I due sacerdoti partono da un passo famoso degli Atti degli Apostoli, in cui un giovane si addormenta mentre l’apostolo Paolo sta predicando e cade dalla finestra dov’era seduto. Un episodio drammatico, eppure anche san Paolo non ha potuto impedire a qualcuno di assopirsi. «Chi prende la parola in un’omelia lo sa bene – dicono gli autori –. Può riuscire a risvegliare qualcosa nella mente e nel cuore di chi ascolta, ma accade anche che qualcuno si assopisca».

Nella chiesa sono molte le occasioni in cui qualcuno prende la parola: il prete o il diacono nell’omelia, colui che presiede, altri come testimonianza o semplicemente con avvisi. Ma, nella vita parrocchiale, ci sono anche il catechismo, gli incontri di preghiera, i consigli pastorali o degli affari economici. E chi ascolta? «Non costituisce una cornice».

Il libro è suddiviso in tre parti: cos’è un’omelia e a cosa serve, come si costruisce e si prepara un’omelia, l’atto di comunicazione. La conclusione: prendere la parola è un’arte.

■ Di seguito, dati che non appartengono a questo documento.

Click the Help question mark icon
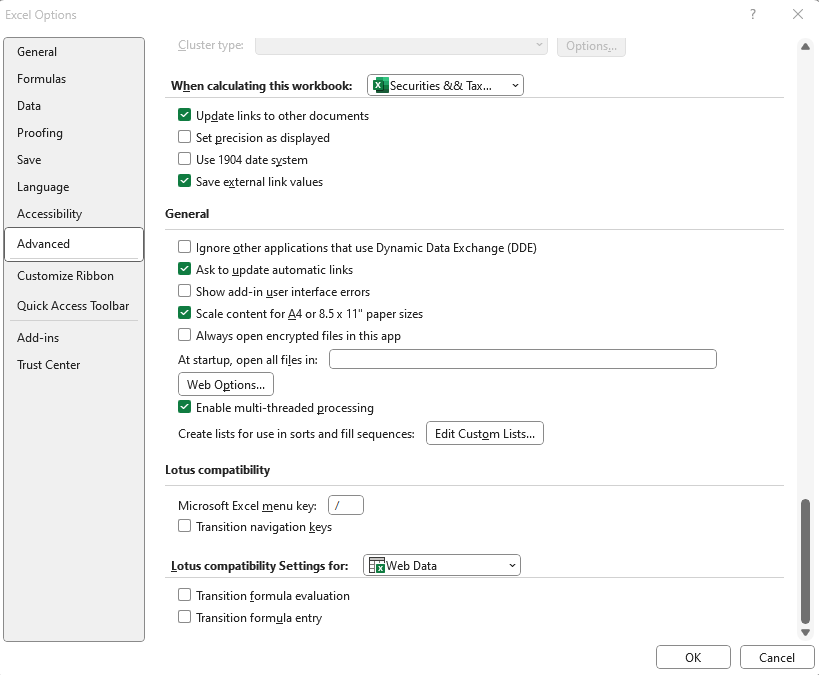Screen dimensions: 819x675 pyautogui.click(x=751, y=14)
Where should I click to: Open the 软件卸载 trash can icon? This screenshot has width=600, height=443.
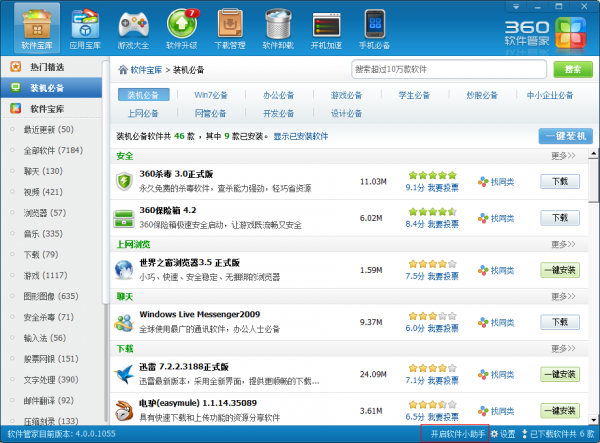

In modo chiaro e concreto, i due autori, grazie alla loro competenza ed esperienza, offrono una risposta. Perché prendere la parola in ambito ecclesiale non è solo esporre una teologia o saper applicare una tecnica oratoria. «È tentare di raggiungere il cuore di un’esperienza e di un servizio preziosi: è comunicare la fede, destarla, accompagnarla, intendere gli interrogativi profondi, sanarne l’astrattezza o le debolezze, all’insegna di una spiritualità nutrita di sapienza e audacia».